The least withholding of all is the film’s score by Mykal Kilgore. Reminiscent at times of the dragged-into-a-sacrifice feel that permeated Jordan Peele’s 2019 film, Us, the film’s ambient sounds hit the ear like an impacted, liturgical chorus poured into timeless flutters of flutes and harps. The score simultaneously enhances the foreboding frigidity of the film while accomplishing a kind subtle inverse, whereby it makes briefly salient the roiling interiority of the characters that strain to conceal it. The sounds emerge as controlled expression, not quite a throng but an ancient immersion, perforating the discourse of the film (as Barthes would say), while never becoming unglued from it.
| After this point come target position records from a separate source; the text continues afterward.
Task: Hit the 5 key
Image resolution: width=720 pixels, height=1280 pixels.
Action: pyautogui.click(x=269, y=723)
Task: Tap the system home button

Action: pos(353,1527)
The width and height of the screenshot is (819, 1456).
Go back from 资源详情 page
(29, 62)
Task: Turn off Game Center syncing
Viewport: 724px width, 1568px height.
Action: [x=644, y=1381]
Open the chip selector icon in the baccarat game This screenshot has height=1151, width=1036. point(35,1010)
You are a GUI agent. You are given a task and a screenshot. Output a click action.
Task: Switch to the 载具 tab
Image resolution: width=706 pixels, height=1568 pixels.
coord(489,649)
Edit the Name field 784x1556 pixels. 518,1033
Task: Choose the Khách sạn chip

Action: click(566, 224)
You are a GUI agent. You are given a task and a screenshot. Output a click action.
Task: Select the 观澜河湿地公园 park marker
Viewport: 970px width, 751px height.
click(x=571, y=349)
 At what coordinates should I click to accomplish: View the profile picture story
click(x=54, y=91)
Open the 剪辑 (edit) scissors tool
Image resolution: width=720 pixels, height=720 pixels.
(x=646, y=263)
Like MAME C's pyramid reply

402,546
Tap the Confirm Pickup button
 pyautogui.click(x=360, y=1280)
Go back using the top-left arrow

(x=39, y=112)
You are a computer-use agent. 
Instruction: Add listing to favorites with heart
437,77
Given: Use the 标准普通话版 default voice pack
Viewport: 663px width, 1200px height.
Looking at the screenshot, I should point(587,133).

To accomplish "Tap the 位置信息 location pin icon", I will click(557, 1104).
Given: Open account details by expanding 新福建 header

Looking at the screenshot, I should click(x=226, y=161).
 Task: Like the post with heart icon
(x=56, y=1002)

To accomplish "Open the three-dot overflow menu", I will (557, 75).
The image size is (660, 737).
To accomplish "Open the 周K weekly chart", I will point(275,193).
The social versus nuclear individual; the comparative merits of culture and the irreconcilable thoughts inside us — that is the canvas on which The Farewell wishes us to paint. “There is nothing neither good or bad, but thinking makes it so,” Shakespeare says, unconsciously illumining the dialectical tension at the center of the film (written and directed by Lulu Wang). Almost immediately the moral question bears out, but the pleasure comes from where we go from there. The camera tells us almost nothing, and the music feints in various fuzzy directions. Through raw human observance, clothed in cultural dissonance and facile judgements, viewers think and discover — discover, mostly, that life has only edges, places of fleeting definition, dissolving utopias.